Exercise directions: Please copy each line of the listing that includes the string "agent".

________________________

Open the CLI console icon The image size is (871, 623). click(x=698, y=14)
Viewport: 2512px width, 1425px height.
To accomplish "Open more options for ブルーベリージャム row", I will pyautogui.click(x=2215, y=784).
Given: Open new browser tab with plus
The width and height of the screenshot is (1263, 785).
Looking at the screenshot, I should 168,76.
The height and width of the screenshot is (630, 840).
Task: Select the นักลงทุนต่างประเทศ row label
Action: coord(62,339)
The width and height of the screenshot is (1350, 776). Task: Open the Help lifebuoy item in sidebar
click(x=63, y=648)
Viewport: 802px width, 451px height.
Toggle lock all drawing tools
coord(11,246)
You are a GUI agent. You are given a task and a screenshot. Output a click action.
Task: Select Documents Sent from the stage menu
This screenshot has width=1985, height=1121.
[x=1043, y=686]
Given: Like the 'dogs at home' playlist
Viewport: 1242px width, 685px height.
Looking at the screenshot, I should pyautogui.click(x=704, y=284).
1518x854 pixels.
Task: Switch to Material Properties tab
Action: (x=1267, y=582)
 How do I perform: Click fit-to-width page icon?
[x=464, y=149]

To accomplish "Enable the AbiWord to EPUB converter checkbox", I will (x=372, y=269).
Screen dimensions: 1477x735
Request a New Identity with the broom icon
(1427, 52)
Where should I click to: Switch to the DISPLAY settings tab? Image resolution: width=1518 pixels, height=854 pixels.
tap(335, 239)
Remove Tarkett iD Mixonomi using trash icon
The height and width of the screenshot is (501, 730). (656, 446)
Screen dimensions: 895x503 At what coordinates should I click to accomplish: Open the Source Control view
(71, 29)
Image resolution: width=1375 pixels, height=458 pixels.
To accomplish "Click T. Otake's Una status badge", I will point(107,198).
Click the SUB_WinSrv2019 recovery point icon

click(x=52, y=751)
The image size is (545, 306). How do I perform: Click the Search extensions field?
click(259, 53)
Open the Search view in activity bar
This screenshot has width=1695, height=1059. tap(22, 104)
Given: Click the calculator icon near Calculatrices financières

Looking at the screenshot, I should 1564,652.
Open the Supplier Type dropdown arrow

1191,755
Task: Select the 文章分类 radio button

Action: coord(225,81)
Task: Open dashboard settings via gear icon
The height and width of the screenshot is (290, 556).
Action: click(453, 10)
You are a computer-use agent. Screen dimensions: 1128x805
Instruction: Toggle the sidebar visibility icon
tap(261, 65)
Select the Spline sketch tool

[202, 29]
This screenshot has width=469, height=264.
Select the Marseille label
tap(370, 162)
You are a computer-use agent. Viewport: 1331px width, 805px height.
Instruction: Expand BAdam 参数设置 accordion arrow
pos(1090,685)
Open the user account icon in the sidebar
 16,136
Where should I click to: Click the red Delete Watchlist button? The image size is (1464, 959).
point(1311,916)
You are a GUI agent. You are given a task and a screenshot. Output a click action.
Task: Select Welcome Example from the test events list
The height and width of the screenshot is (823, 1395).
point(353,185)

________________________

Completed task:
You are a GUI agent. You are given a task and a screenshot. Output a click action.
You are a computer-use agent. Screen dimensions: 1128x805
You are a computer-use agent. Viewport: 1331px width, 805px height.
You are a GUI agent. You are given a task and a screenshot. Output a click action.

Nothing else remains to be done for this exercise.